Ho, known for his signature tune "Tiny Bubbles," remained at a Thailand hospital recovering from an experimental stem cell procedure on his ailing heart. He was moved out of intensive care Wednesday.
"I'm feeling much better and I'm so happy I came up here to do it," the 75-year-old Ho said in a statement. "I'm looking forward to coming home."
A Thursday photo released by his Honolulu publicist Donna Jung shows a shirtless, baseball cap-wearing Ho smiling and waving a Hawaiian "shaka" hang-loose sign from his hospital bed in Bangkok. It also shows a big red heart-shaped pillow, several tubes attached to his body and Ho wearing his trademark raspberry-tinted sunglasses.
"Tell my fans to stay healthy," he said. "I'm ready to go another 50 years."
Ho may return to Hawaii within a few days, much earlier than planned.
Dr. Amit Patel, a heart surgeon from the University of Pittsburgh Medical Center who oversaw the procedure in Bangkok, said he wouldn't be surprised to see Ho singing before Christmas.

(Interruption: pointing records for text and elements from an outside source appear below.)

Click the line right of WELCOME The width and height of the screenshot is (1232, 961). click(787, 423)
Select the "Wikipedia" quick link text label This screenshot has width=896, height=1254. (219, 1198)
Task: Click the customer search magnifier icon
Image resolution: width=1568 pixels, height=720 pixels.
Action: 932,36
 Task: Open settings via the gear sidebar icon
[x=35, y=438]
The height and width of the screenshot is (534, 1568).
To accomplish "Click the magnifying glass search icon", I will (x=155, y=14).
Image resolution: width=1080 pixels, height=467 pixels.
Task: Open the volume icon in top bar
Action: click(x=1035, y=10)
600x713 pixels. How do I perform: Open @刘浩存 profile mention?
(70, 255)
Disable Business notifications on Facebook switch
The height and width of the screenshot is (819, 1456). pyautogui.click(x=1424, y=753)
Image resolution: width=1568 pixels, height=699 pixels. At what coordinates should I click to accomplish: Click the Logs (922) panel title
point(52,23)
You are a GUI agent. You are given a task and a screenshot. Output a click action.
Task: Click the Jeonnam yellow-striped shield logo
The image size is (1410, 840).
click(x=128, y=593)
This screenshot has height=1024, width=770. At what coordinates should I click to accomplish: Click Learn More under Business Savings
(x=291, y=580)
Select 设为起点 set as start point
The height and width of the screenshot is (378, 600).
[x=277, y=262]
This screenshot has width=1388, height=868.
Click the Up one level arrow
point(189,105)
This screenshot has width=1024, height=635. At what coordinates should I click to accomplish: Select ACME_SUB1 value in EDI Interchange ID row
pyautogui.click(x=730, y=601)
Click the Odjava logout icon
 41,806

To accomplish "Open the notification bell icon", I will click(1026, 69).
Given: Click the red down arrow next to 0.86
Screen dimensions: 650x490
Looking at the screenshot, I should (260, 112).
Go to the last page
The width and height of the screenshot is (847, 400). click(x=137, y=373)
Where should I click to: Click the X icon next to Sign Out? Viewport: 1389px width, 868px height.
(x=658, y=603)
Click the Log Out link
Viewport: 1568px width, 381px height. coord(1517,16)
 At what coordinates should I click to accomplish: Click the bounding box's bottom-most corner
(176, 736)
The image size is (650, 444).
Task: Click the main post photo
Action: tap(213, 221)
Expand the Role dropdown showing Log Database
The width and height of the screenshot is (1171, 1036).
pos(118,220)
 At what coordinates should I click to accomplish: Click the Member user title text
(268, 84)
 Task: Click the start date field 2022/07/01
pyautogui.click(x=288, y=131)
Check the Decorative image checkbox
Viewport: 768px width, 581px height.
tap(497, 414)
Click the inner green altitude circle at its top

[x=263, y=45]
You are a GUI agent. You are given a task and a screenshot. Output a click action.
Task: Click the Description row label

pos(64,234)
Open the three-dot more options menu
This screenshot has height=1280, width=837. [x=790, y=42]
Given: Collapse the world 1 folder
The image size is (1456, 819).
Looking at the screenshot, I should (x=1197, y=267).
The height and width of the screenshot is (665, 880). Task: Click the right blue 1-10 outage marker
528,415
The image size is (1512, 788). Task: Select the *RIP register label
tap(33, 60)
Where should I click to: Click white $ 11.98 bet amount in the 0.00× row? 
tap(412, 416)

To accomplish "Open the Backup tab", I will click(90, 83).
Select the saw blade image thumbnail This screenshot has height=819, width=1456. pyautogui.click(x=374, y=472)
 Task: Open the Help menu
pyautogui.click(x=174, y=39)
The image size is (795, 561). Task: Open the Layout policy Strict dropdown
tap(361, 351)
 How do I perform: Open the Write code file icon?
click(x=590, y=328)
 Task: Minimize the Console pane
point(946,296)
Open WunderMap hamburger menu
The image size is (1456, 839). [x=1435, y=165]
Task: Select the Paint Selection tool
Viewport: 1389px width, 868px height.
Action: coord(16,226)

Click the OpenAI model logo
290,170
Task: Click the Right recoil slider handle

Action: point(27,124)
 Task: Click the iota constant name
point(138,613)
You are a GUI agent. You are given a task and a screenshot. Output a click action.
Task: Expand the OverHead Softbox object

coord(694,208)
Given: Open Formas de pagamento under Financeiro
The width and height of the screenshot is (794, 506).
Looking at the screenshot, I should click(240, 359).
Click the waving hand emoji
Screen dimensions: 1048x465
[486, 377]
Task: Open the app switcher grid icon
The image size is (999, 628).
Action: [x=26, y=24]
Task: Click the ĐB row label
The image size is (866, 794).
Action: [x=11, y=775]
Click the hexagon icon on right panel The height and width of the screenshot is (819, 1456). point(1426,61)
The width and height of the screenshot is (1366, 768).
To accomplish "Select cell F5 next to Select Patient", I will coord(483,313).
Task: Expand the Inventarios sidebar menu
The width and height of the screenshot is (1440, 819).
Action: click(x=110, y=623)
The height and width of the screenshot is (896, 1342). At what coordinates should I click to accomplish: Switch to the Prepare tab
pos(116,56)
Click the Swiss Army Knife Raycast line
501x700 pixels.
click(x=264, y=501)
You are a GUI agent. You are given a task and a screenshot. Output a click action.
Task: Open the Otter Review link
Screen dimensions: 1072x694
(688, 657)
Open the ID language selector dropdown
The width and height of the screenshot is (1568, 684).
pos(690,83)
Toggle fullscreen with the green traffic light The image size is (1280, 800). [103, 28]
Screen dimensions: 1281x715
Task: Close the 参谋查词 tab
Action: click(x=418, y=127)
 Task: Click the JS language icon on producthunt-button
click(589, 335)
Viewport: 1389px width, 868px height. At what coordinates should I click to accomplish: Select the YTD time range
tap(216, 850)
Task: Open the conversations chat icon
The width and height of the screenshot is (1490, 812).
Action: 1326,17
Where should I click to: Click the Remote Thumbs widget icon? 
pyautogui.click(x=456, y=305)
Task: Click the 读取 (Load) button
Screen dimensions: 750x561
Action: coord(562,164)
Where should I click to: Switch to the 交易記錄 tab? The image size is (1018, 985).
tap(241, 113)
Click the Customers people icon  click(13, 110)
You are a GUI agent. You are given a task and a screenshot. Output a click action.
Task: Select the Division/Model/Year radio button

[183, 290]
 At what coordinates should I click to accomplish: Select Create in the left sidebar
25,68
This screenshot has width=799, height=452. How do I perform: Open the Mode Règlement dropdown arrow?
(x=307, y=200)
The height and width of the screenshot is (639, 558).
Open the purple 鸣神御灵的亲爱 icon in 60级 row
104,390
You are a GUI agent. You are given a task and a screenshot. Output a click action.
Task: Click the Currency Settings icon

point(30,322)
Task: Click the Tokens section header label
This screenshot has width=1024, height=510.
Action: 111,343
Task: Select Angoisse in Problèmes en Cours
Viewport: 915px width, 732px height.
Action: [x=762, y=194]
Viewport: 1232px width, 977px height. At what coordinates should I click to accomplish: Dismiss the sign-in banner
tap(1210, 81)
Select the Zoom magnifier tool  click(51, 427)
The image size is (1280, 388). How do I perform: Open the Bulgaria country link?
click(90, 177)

Ho underwent a new treatment Tuesday that has not been approved in the United States. It involves multiplying stem cells taken from his blood and injecting them into his heart in hopes of strengthening the organ.
Patel said Ho was one among the first patients with nonischemic cardiomyopathy — a weakened heart muscle not due to blockages in the coronary arteries — selected for the VesCell adult stem cell therapy.
The singer had "an extremely weak" heart that was pumping far less blood than a healthy organ before the surgery, his doctor said.
Ho, who has entertained tourists for more than four decades, has suffered from heart problems for about a year and had a pacemaker implanted a few months ago.
In August, Ho was admitted to a hospital with shortness of breath. He was treated for an abnormal heart rhythm and released after three days. He soon returned to his Waikiki show on a reduced schedule.
The experimental procedure was developed by TheraVitae Co., which has offices in Thailand and laboratories in Israel, where Ho's stem cells were sent to be multiplied. The surgery costs roughly $30,000.